Test Regime: Training and testing levels drawn from the same distribution.

Observation Spec: RGBD and language

Level Name: language_select_described_object

Select Located Object

The agent is asked to collect a specified coloured object in a specified coloured room. Example instruction: “Pick the red object in the blue room.” There are four variants of the task, each of which have an equal chance of being selected. Variants have a different amount of rooms (between 2-6). Variants with more rooms have more distractors, making the task more challenging.

Test Regime: Training and testing levels drawn from the same distribution.

Observation Spec: RGBD and language

Level Name: language_select_located_object

Execute Random Task

The agent is given one of seven possible tasks, each with a different type of language instruction. Example instruction: “Get the red hat from the blue room.” The agent is rewarded for collecting the correct object, and penalised for collecting the wrong object. When any object is collected, the level restarts and a new task is selected.
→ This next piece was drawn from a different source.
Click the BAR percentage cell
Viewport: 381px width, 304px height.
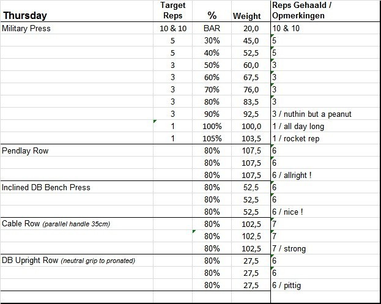tap(212, 28)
Test Regime: Training and testing levels drawn from the same distribution.

Observation Spec: RGBD and language

Level Name: language_execute_random_task

Answer Quantitative Question

The agent is given a yes or no question based on object colors and counts. The agent selects a certain object to respond:

  • White sphere = yes
  • Black sphere = no
  • Example questions:
  • “Are all cars blue?”
  • “Is any car blue?”
  • “Is anything blue?”
  • “Are most cars blue?”

Test Regime: Training and testing levels drawn from the same distribution.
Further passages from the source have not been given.